There was a movement in Miriam's room, and he heard her voice calling to
him softly.
"Was that you, Percy?" she asked, in the tone of one just awakened from
sleep.
He was silent for a moment; it seemed hours to him--then he slipped into
the bed, and, with a yawn, as if she had roused him from sleep, he
replied, "What is it?"
"I don't know," she said. "I thought I heard a noise."
"Oh, that!" he said, with another yawn. "I knocked over the chair by the
bed, reaching for a glass of water. For goodness' sake, go to sleep and
don't bother!"
Mentally cursing his wife, Heyton closed his eyes and tried to think.
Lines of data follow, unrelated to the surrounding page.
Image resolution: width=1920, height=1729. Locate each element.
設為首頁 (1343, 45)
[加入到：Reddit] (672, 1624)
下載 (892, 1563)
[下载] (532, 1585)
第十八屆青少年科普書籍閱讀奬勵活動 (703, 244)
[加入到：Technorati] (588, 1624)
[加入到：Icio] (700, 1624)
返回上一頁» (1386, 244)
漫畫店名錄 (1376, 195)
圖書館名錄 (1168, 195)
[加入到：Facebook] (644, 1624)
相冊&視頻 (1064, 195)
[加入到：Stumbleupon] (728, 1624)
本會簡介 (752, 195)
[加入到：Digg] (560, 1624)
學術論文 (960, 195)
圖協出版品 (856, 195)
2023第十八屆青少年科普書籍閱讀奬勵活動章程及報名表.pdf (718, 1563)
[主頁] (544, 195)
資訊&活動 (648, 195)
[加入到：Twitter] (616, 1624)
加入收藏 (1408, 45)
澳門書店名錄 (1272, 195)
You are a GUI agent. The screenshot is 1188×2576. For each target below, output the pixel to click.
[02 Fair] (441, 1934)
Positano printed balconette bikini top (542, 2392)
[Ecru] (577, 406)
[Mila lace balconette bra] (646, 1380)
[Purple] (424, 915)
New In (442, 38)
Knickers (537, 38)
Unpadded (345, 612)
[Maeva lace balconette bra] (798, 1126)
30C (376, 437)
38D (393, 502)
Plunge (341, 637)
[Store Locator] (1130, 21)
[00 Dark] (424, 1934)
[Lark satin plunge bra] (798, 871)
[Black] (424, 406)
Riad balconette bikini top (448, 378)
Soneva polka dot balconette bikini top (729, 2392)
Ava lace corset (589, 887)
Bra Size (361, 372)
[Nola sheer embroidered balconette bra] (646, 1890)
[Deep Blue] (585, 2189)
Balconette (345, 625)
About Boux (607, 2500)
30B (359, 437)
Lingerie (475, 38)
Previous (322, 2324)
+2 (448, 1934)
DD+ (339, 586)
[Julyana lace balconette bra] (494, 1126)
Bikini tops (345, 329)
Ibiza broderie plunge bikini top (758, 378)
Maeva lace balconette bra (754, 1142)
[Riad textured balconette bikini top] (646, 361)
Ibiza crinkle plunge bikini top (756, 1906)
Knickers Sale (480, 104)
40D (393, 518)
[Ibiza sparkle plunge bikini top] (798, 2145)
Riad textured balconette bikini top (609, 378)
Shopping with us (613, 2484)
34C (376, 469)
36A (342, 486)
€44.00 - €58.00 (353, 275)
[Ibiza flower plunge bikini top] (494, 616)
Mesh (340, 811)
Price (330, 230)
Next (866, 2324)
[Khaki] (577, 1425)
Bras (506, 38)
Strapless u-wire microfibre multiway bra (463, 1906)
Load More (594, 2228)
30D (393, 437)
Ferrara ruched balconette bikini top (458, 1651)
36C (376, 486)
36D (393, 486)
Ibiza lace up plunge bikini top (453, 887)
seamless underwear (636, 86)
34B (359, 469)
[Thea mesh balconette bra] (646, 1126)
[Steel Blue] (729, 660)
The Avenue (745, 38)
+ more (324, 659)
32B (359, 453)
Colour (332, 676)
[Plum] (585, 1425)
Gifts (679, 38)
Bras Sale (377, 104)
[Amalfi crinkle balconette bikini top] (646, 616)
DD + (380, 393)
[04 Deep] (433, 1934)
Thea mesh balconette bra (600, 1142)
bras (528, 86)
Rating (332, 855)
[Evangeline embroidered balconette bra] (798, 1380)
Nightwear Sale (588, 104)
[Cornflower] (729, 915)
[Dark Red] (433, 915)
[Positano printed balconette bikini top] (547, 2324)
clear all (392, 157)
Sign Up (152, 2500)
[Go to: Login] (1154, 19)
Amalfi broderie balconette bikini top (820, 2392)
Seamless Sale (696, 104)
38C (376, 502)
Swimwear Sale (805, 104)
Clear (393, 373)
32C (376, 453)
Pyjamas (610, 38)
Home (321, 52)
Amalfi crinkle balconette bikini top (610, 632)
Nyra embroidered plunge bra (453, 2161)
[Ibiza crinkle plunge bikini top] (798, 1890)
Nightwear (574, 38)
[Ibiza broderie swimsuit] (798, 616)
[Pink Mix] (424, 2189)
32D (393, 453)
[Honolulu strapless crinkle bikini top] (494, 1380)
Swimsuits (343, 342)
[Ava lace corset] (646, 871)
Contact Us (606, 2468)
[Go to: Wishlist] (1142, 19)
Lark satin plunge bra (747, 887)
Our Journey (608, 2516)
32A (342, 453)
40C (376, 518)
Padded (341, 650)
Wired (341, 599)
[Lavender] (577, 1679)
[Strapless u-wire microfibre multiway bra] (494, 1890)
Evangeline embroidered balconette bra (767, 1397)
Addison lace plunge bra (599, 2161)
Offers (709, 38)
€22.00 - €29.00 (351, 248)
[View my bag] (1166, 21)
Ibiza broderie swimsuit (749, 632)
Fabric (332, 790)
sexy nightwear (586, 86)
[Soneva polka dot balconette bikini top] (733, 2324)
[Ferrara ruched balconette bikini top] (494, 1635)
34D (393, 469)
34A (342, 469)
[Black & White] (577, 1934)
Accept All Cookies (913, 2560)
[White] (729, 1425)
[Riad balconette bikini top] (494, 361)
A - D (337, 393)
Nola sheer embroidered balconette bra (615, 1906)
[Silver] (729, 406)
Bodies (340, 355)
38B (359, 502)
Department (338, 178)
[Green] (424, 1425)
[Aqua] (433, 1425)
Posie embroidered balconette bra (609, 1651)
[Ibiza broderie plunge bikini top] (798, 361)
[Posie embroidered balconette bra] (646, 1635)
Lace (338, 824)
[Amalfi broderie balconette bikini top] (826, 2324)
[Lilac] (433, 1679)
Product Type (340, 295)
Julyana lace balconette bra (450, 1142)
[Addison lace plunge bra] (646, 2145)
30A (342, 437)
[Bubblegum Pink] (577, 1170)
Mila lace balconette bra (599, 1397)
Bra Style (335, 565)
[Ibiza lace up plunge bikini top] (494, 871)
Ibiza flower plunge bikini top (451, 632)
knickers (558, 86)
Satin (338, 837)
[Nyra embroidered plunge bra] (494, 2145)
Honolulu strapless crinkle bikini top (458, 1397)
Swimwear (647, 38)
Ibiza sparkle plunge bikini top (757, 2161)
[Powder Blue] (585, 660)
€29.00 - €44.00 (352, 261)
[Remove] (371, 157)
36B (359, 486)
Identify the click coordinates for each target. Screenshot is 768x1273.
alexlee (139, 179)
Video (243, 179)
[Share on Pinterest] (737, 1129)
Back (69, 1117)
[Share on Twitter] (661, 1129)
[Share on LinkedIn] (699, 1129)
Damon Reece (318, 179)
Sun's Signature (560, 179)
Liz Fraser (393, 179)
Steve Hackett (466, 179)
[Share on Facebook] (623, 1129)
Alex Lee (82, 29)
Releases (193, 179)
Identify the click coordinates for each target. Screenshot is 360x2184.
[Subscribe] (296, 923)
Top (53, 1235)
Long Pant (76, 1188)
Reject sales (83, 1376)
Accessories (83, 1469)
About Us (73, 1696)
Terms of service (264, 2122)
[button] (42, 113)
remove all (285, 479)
Strangely enough, his lack of imagination helped him; the imaginative
man, in Heyton's position, would have conjured up all the terrible
possibilities which environed him; but Heyton's mind was dull and
narrow, and so he was able to concentrate on actual facts and actual
chances.
Up to the present, he told himself, there was absolutely nothing to
connect him with the robbery and the--murder, if murder it was. He felt
sure that the Marquess had not seen him in that brief moment, when the
old man stood in the doorway; if he had done so, he would certainly have
spoken Heyton's name; there was nothing to show that the blow had been
dealt by Heyton; with the selfishness of the baser kind of criminal, he
had refrained from examining the motionless figure, lest he should be
stained by the blood which flowed from the wound. No; the robbery would
be laid to the charge of the ordinary burglar.